The enthalpy of solution is quite high, so reactions are done in large amounts of water to dilute it.

It is sold under the trade name anhydrone. Manufacture of this product on a semi-industrial scale was first performed by G. Frederick Smith in his garage in Urbana Illinois, but later at a permanent facility in Columbus, OH called G. Frederick Smith Chemical Co. He sold the magnesium perchlorate to A. H. Thomas Co., now Thomas Scientific, under the trade name Dehydrite.

Uses
It is used as desiccant to dry gas or air samples, but is no longer advised, for use as a general desiccant, due to hazards inherent in perchlorates. It is dried by heating at 220 °C under vacuum.
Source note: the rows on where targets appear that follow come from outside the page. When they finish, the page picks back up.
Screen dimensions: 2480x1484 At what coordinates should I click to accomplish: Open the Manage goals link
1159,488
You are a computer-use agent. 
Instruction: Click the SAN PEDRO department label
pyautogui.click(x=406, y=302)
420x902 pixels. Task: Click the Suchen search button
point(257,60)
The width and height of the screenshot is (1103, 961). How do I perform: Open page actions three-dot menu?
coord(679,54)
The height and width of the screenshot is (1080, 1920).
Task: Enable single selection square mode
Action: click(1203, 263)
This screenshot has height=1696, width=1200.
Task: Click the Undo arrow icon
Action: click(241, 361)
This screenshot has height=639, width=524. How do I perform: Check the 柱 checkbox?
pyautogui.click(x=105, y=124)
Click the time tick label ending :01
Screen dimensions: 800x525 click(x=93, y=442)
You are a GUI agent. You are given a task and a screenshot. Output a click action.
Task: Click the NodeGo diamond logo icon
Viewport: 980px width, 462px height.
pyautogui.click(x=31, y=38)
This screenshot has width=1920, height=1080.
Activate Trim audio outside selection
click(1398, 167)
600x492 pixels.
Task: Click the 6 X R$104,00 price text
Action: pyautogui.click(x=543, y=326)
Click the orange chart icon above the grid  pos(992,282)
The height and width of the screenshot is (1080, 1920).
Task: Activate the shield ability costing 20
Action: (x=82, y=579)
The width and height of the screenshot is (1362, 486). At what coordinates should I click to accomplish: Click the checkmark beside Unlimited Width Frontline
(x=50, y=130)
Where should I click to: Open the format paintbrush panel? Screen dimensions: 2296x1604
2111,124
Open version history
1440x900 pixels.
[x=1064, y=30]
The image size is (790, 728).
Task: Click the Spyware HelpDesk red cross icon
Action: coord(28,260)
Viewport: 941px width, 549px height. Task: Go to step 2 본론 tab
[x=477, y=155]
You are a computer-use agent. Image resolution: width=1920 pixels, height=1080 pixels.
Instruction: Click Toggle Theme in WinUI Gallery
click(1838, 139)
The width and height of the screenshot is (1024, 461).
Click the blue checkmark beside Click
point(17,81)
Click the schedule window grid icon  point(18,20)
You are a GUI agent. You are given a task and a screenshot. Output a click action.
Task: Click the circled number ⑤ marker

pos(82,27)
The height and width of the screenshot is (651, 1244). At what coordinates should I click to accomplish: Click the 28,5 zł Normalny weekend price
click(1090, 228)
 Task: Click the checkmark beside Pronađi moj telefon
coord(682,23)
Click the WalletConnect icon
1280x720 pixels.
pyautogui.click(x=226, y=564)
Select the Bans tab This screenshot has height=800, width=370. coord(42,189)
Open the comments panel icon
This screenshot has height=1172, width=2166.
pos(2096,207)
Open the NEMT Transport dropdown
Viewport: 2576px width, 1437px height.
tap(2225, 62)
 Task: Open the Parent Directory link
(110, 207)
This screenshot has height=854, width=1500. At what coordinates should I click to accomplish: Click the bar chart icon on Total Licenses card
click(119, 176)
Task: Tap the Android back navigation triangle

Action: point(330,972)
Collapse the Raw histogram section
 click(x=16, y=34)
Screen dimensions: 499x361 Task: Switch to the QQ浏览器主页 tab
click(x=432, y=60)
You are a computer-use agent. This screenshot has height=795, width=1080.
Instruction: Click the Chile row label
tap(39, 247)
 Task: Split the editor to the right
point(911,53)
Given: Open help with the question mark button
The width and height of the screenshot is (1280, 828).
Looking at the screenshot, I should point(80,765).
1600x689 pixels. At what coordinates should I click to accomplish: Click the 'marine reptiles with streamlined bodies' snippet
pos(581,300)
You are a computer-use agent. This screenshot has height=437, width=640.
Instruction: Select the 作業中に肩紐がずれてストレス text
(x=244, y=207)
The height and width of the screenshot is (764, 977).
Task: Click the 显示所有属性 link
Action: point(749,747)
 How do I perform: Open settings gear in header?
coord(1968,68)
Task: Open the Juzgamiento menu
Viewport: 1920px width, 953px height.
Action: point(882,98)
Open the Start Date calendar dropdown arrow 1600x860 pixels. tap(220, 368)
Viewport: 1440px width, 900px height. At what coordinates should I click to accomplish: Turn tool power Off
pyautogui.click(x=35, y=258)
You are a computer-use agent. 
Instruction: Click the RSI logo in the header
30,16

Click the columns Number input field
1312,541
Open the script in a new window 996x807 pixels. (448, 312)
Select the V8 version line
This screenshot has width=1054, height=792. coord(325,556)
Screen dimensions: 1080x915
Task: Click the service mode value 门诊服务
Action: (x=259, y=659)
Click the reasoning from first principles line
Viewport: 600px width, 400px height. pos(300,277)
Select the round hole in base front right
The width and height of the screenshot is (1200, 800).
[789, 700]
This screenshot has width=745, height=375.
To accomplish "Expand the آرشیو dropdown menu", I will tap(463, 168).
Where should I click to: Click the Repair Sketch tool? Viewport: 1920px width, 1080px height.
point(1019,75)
Magnesium perchlorate and other perchlorates have been found on Mars. Being a drying agent, magnesium perchlorate retains water from the atmosphere and may release it when conditions are favorable and temperature is above 273 K. Briny solutions that contain salts such as magnesium perchlorate have a lower melting point than that of pure water. Therefore the abundance of magnesium and other perchlorate salts on Mars could support the theory that liquid aqueous solutions might exist on or below the surface, where temperature and pressure conditions would ordinarily cause the water to freeze.

Production
Magnesium perchlorate is produced by the reaction of magnesium hydroxide and perchloric acid.